Task: Gather each line of the records that contains the word "Instruction" and copy those lines in full.

Data items:
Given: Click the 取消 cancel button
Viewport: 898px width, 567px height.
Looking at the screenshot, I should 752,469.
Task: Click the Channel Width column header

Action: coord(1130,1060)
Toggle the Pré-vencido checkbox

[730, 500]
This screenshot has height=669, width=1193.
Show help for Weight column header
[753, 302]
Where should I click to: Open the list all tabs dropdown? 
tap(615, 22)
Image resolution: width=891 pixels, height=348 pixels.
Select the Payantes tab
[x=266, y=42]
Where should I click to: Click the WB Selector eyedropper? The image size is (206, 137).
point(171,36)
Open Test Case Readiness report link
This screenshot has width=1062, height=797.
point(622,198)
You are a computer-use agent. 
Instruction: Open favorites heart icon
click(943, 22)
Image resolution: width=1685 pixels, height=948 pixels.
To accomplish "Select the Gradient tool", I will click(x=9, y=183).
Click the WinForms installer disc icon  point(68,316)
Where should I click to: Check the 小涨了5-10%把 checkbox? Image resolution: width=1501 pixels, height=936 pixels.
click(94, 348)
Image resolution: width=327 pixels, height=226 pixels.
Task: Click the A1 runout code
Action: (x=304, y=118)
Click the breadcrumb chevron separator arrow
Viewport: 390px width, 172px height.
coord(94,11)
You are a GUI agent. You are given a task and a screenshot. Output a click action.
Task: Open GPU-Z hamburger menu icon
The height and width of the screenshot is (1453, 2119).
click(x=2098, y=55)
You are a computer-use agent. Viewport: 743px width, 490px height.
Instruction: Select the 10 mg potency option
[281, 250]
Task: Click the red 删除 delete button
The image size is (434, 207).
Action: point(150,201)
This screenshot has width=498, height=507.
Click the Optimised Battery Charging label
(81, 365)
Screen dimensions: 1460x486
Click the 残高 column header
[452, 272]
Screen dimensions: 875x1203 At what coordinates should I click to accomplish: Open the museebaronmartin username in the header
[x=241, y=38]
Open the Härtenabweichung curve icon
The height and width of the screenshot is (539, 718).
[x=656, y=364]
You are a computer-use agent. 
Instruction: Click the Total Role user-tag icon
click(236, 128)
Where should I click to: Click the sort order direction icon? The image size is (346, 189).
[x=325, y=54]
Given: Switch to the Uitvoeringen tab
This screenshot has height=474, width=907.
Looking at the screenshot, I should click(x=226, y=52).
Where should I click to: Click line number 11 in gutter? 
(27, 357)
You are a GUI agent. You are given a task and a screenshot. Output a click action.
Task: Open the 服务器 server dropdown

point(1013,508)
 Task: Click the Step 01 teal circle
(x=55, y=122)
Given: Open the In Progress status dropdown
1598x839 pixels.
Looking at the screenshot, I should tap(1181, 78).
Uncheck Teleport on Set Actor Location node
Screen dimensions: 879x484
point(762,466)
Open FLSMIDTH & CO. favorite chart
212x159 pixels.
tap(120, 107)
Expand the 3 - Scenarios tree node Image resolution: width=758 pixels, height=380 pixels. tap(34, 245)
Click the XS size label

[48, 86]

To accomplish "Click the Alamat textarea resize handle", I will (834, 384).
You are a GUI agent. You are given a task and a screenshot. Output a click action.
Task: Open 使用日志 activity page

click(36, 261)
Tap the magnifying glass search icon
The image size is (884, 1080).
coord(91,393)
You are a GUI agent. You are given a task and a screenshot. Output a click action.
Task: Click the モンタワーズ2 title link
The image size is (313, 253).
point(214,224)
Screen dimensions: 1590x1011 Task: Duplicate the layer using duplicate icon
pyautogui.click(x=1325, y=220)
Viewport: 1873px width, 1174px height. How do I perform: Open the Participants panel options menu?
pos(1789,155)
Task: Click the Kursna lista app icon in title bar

Output of the task:
Instruction: Open favorites heart icon
Instruction: Select the 10 mg potency option
Instruction: Click the Total Role user-tag icon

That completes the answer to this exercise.